#### THE PROBLEM:
Copy, please, the line with "Image resolution: width=1012" and each line that follows it through the end of the data below, exactly as given and without pictures.

#### RECORDED DATA:

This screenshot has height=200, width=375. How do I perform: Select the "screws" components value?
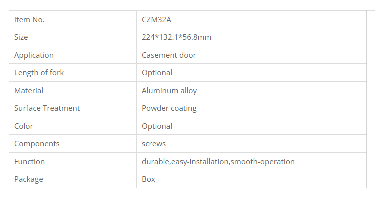(154, 144)
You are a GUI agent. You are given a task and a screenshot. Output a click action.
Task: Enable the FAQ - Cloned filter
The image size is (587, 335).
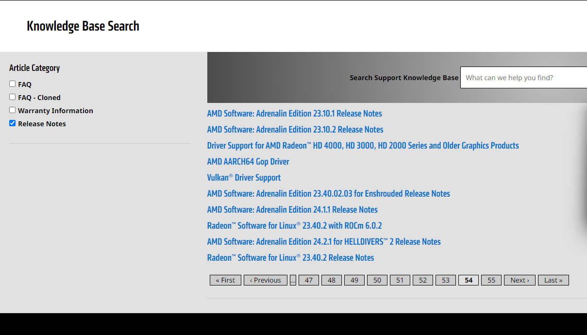tap(13, 97)
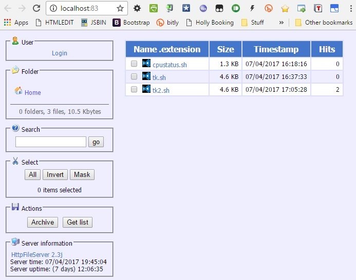Tick the checkbox for cpustatus.sh
Image resolution: width=356 pixels, height=280 pixels.
[x=134, y=64]
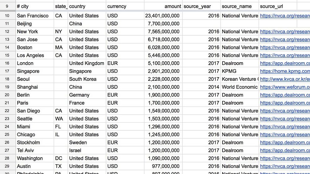
Task: Select row header 16
Action: pyautogui.click(x=7, y=63)
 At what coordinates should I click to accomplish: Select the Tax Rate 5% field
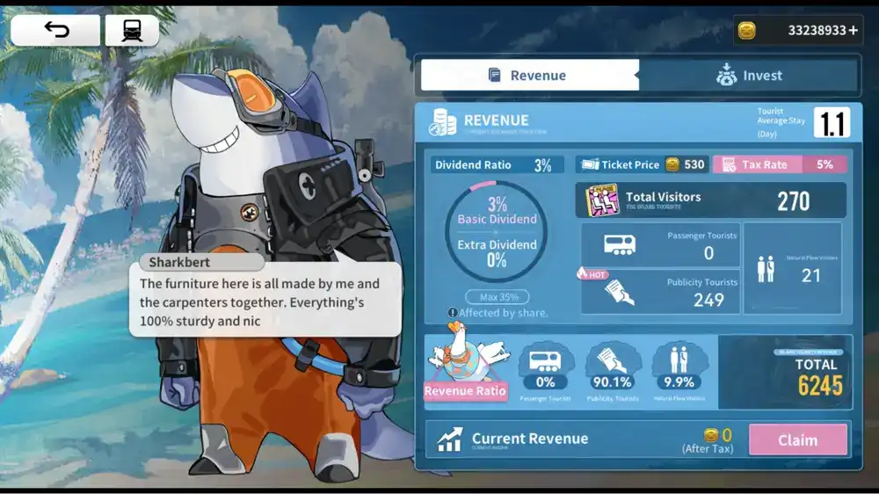tap(779, 164)
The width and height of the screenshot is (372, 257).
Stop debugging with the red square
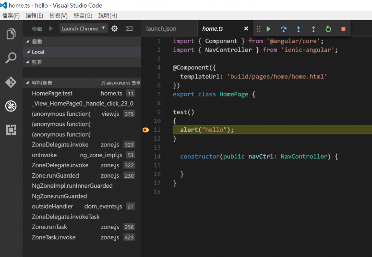(343, 29)
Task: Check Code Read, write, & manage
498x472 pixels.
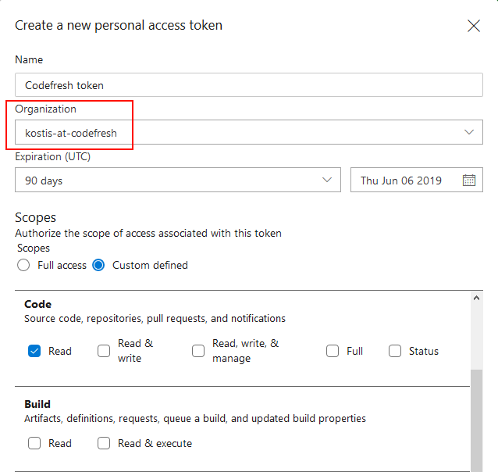Action: click(198, 351)
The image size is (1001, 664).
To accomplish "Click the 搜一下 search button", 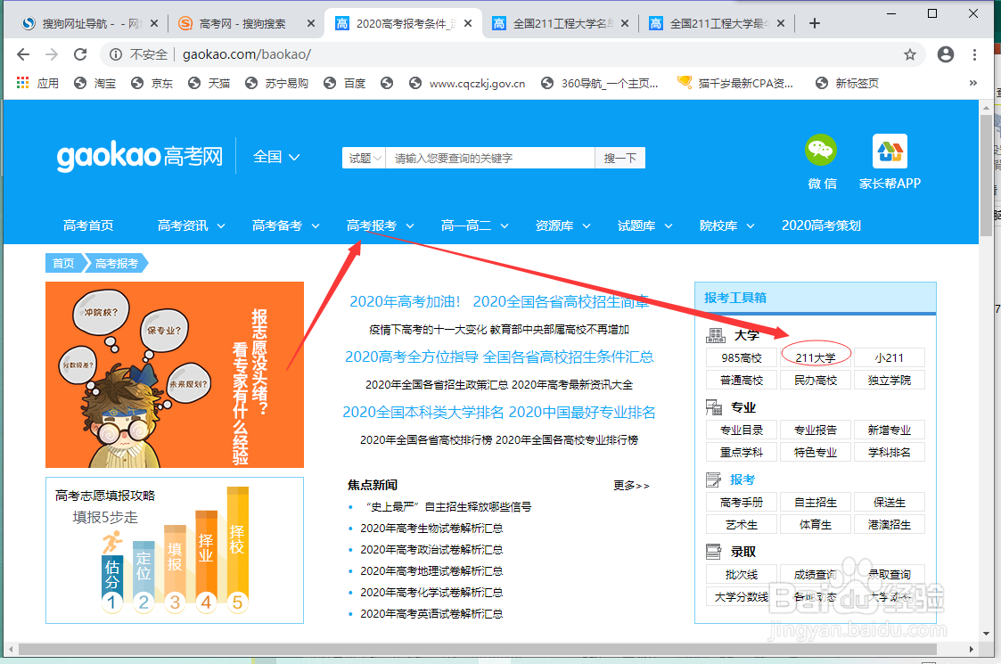I will (x=619, y=156).
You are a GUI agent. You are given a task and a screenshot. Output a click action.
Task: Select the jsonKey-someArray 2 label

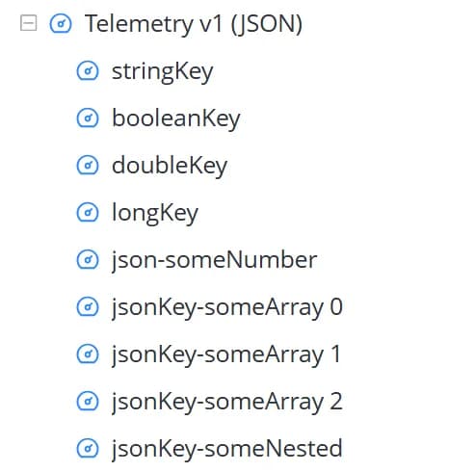point(227,403)
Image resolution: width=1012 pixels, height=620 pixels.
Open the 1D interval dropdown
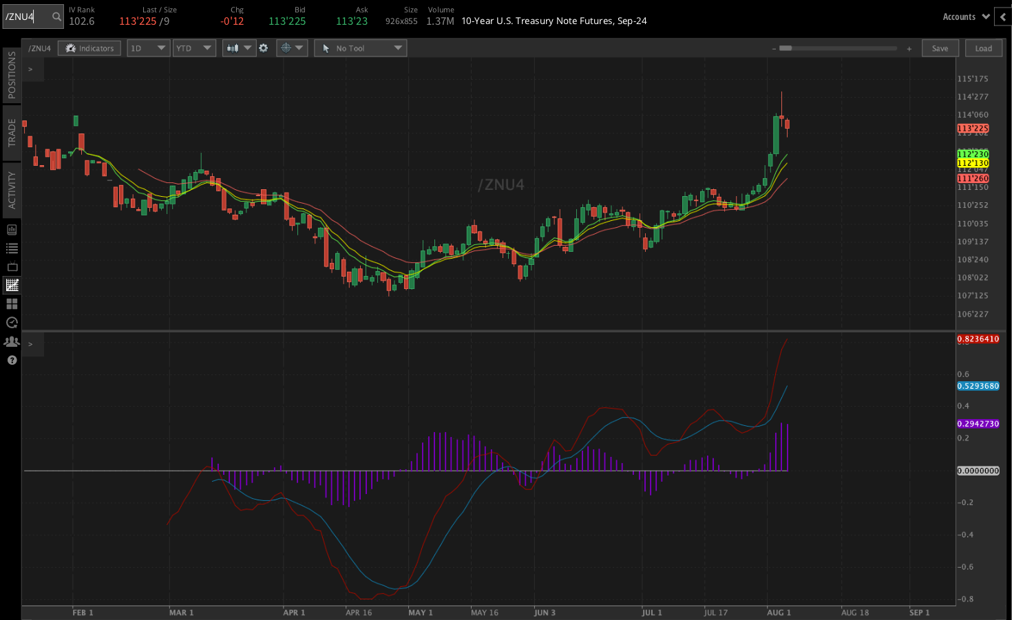point(148,48)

#### RESULT OF THIS TASK:
Image resolution: width=1012 pixels, height=620 pixels.
Open the 1D interval dropdown
point(148,48)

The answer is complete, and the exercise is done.